Adrian Shelley, the director of Public Citizen’s Texas office, stated in a news release that a small number of extremely rich Texans are taking advantage of the state’s lax ethics standards in a way that has never been seen before. Among the improvements that Shelley demanded was “a ban on donations during an impeachment proceeding.”
Texas law prohibits legislators from taking campaign donations from 30 days before a normal legislative session until 20 days after it. This restriction covers not only impeachment proceedings but also special sessions. This is a flaw that came to light in 2021 when House Democrats fled to Washington, D.C., to halt legislative processes and collected hundreds of thousands of dollars to pay for their stay outside of Texas.
Earlier last year, two Republican congressmen introduced legislation to address the special-session loophole. However, neither of their measures obtained a committee hearing, which is an indication of how challenging it is to persuade the Legislature to agree on ethical changes.

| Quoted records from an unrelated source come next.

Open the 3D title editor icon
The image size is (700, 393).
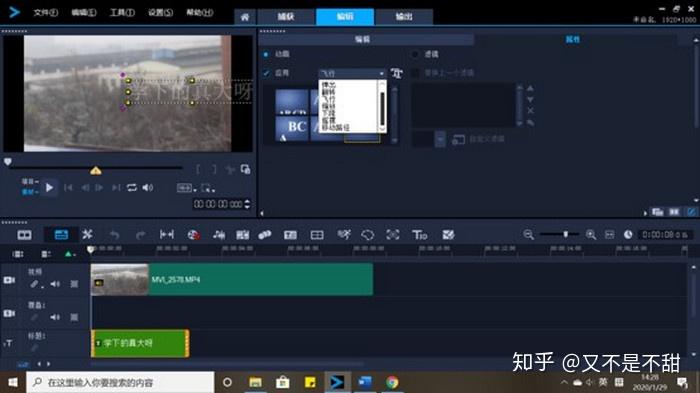point(420,235)

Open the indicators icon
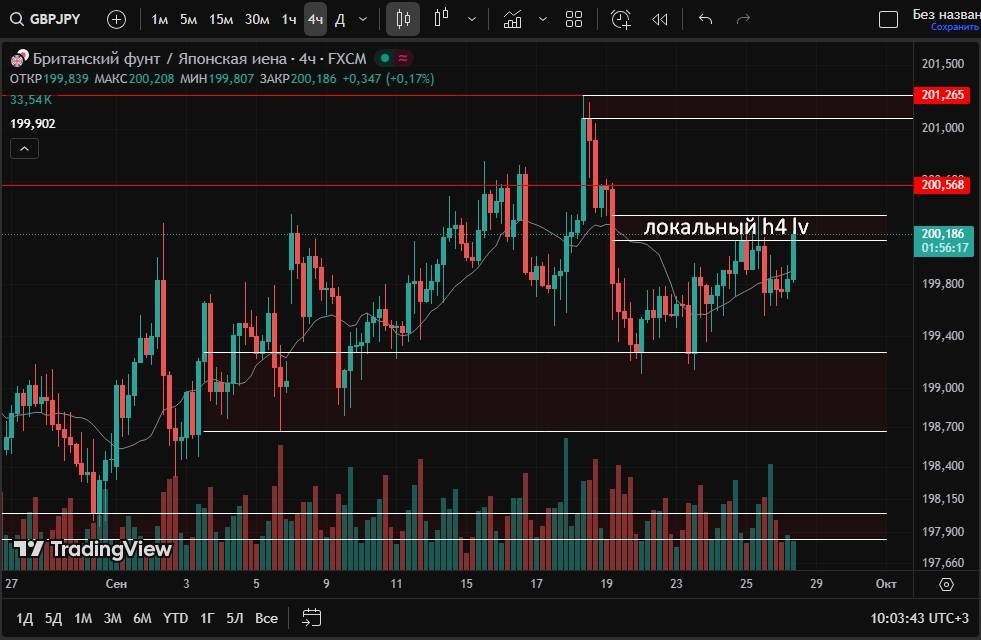point(513,19)
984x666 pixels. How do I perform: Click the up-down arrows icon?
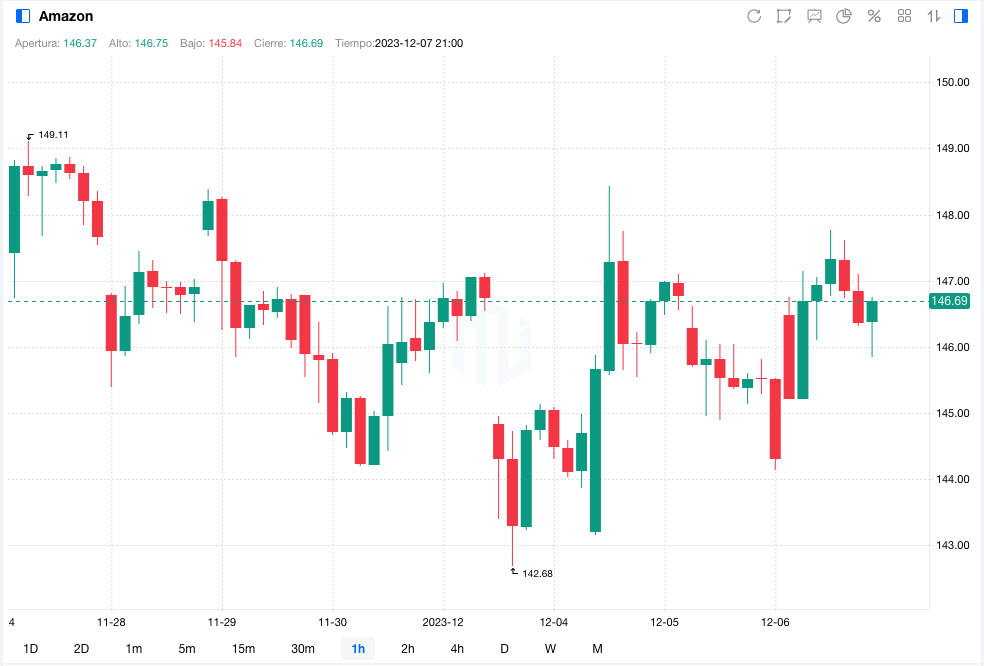pyautogui.click(x=934, y=16)
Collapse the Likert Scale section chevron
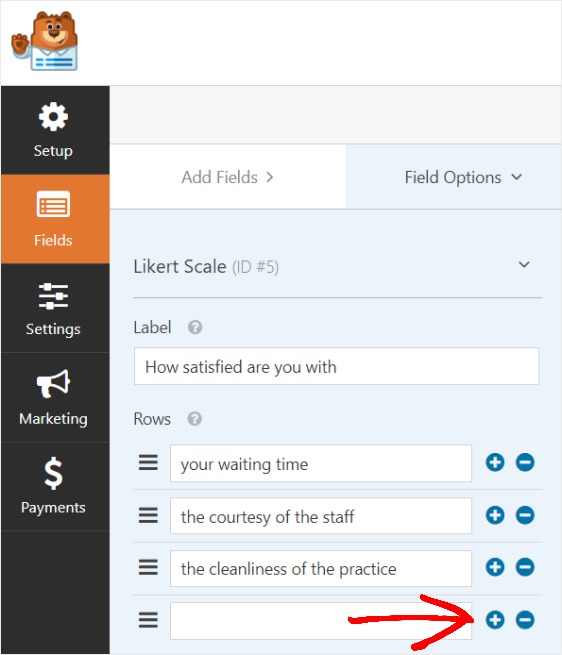Screen dimensions: 562x655 [524, 264]
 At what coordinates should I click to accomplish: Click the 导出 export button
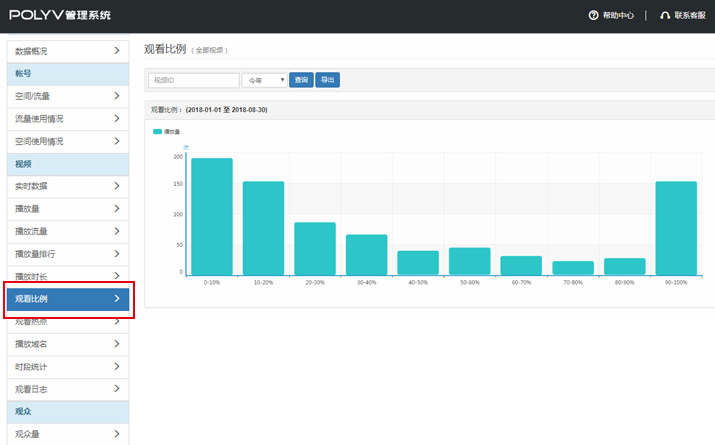(x=328, y=80)
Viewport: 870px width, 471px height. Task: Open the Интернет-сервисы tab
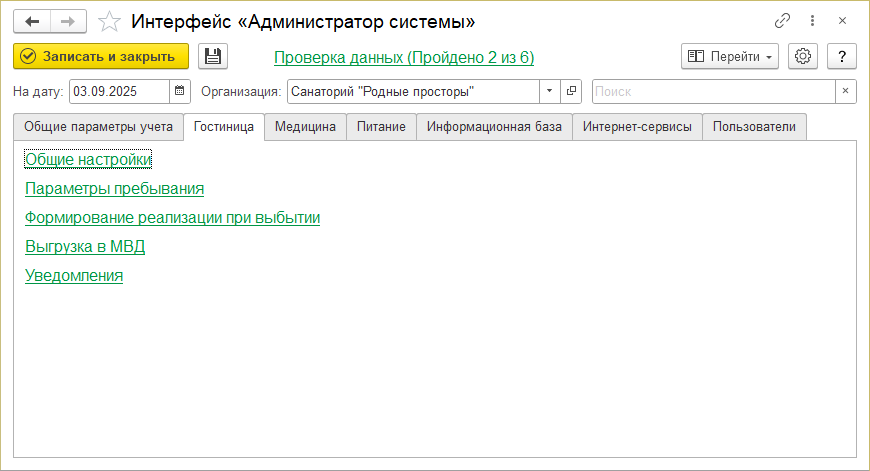(637, 127)
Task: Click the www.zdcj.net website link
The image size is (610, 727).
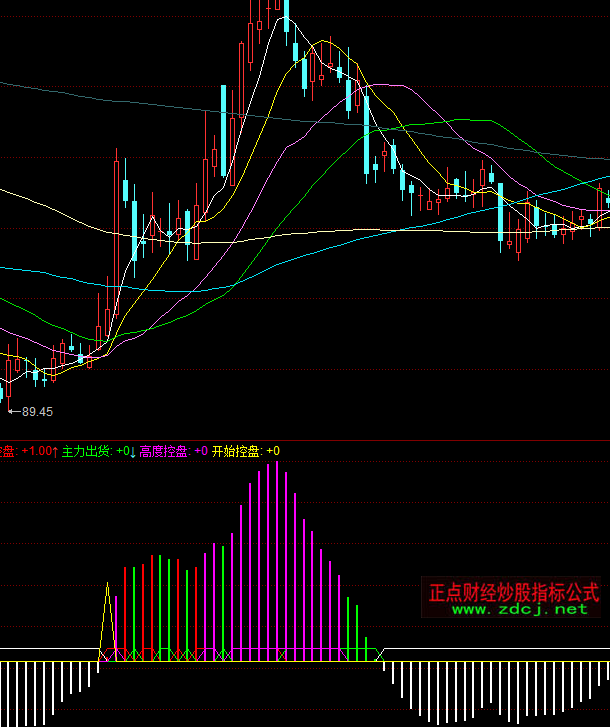Action: pyautogui.click(x=519, y=609)
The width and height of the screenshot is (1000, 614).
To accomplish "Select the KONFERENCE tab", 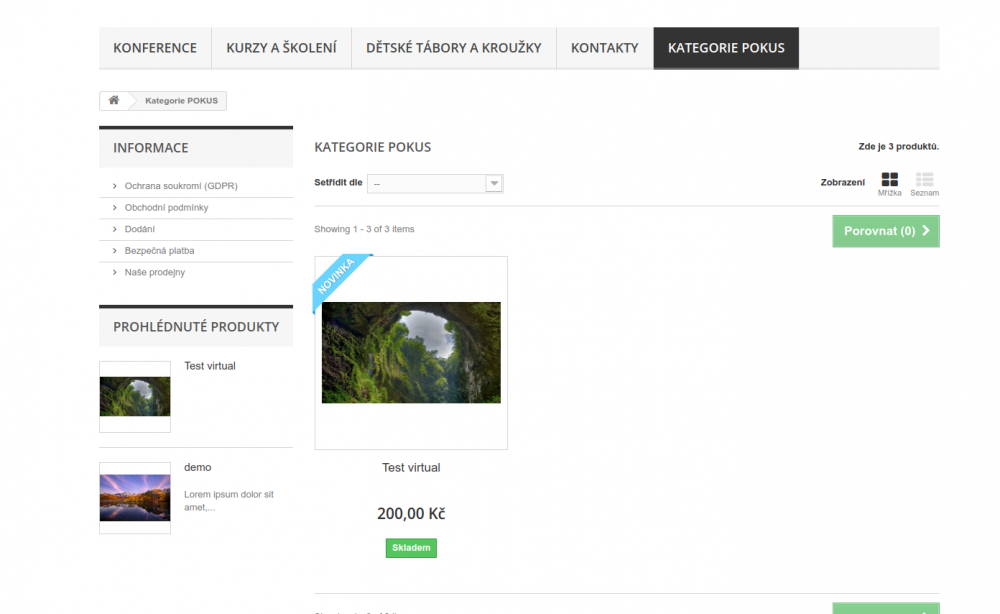I will tap(155, 47).
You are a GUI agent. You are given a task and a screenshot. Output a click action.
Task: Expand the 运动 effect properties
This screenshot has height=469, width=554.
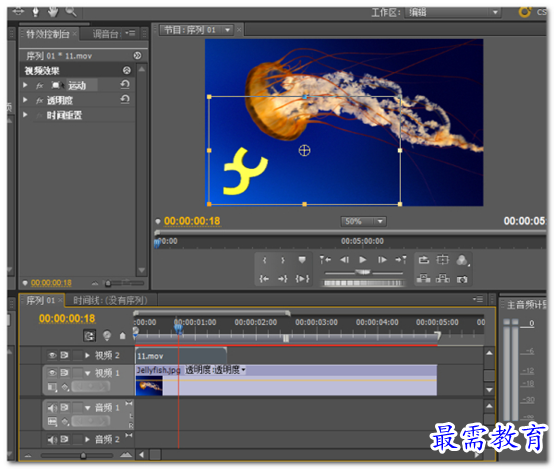pyautogui.click(x=25, y=85)
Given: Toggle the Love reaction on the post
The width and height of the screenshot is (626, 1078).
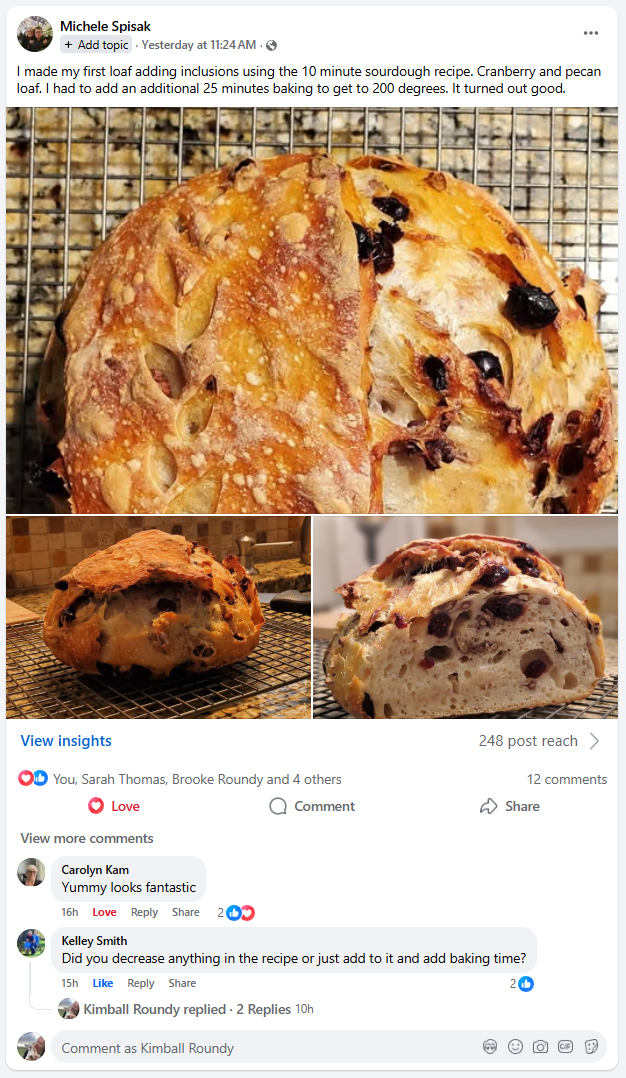Looking at the screenshot, I should tap(114, 806).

Fundraising during a special session, when “substantive legislative policy” is at stake, is different from fundraising during an impeachment trial, which is a naturally political process, according to Austin-based ethics lawyer Andrew Cates. Senators still need to take into account perception-related concerns, according to Cates.
If I were providing advice to the senators, Cates remarked, “I would say don’t take any money from anybody.” Sincerely, since it seems horrible to accept the funding, but if you were going to support Ken Paxton anyhow, simply cast your vote. Accepting the money makes you feel more like those external pressures are pressing in.
In the closing days of June, almost a month after the House had impeached Paxton and as the Senate was stepping up its trial preparations, Patrick accepted the $3 million in pro-Paxton funds. Dunn and the Wilkses provide much of the Defend Texas Liberty PAC funding.
Former state representative Jonathan Stickland, the group’s leader, has pledged political retaliation against any senator who supports Paxton in the trial. He has also been transparent about the group’s plans to keep making large purchases.
Hours after it was revealed that Patrick was receiving $3 million in support, Stickland tweeted, “This is just the beginning, wait until you see the next report.” “We won’t ever give up. Ever.”
Depending on how long the trial goes, it may coincide with the Texas-Oklahoma football game, one of the largest fundraising events of the year for state legislators. Numerous lawmakers go to Dallas for the Red River Showdown each year to participate in collaborative fundraising events the weekend before the game.
The game this year is scheduled for October 7, which is roughly a month after the trial begins; Patrick has stated that he anticipates the trial to run between two and a half and three weeks.
For instance, a save-the-date sent out on August 1 states that two Republican state senators, Park and Charles Schwertner of Georgetown, have a combined fundraiser planned for the evening before the game in Dallas.
Parker simply stated in a statement to the Tribune that “my attention will be solely focused on fulfilling my Constitutional duties” as a juror when asked about the event. The trial coincides with certain senators’ bids for other positions. Sen. Roland Gutierrez, a Democrat from San Antonio, is one of those senators who is running against Republican Sen. Ted Cruz of Texas in the Democratic primary. During the trial, according to a representative for Gutierrez’s campaign, he would continue to raise money for his federal bid.